Dive Brief:
- Republic Services recently announced an expansion of the Sonoma County Recycling Center in Petaluma, CA that increases capacity to 200 tons per day.
- The facility grew to 38,000-square-feet to accommodate a new processing system from the CP Group. This made room for multiple new material lines, a baler and a bale storage area to protect sorted material from the weather.
- A multi-year analysis from the county and multiple municipalities pointed to self-haul material, commercial dry waste and construction and demolition waste as three areas to focus on. As a result, the facility now has a new in-feed conveyor for commercial cardboard, mixed paper, containers, film and plastics and a hopper-fed C&D system with sorting stations.
Dive Insight:
Republic took over operation of Sonoma County's Central Landfill and five transfer stations in 2015 as part of a long-term contract that included plans to build this material recovery facility at the site. The company's announcement of this latest expansion was tied to Earth Day, along with news about new compressed natural gas fleets in California, Missouri and Washington.
This project is the latest in a series of recent activity by the CP Group, with Republic and other companies.

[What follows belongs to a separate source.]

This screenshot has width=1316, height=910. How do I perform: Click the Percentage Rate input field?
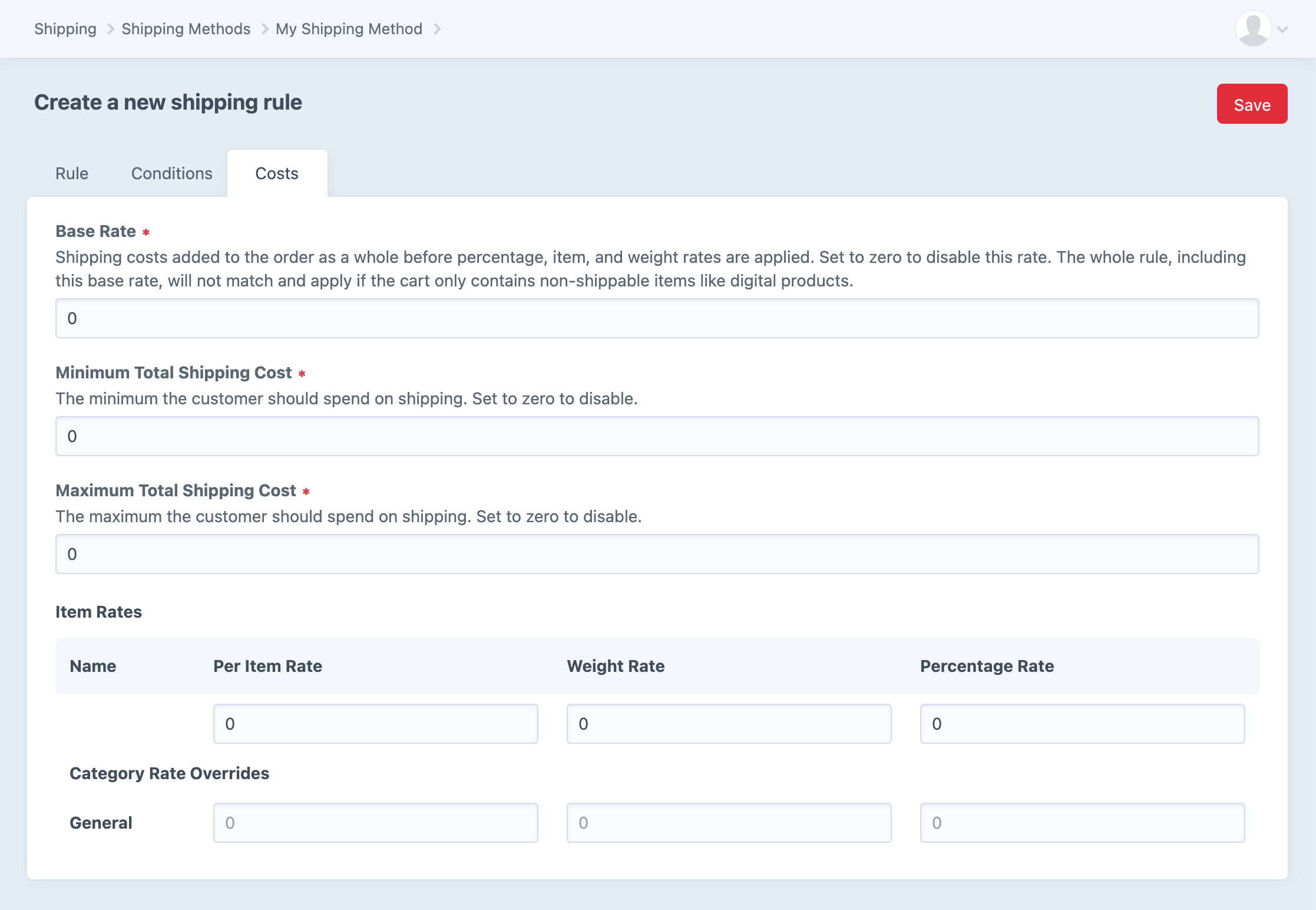point(1082,723)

They provided the technology for Republic's Southern Nevada Recycling Center — which is said to be the largest in the country — as well as facilities for Waste Pro, Resource Management Group, and others within the past year.
These facilities and many others are part of the ongoing trend that has made single-stream material recovery facilities predominant in the U.S. Recently announced advances in artificial intelligence indicate this shift could accelerate in coming years with a move toward greater efficiency and potentially less need for human labor.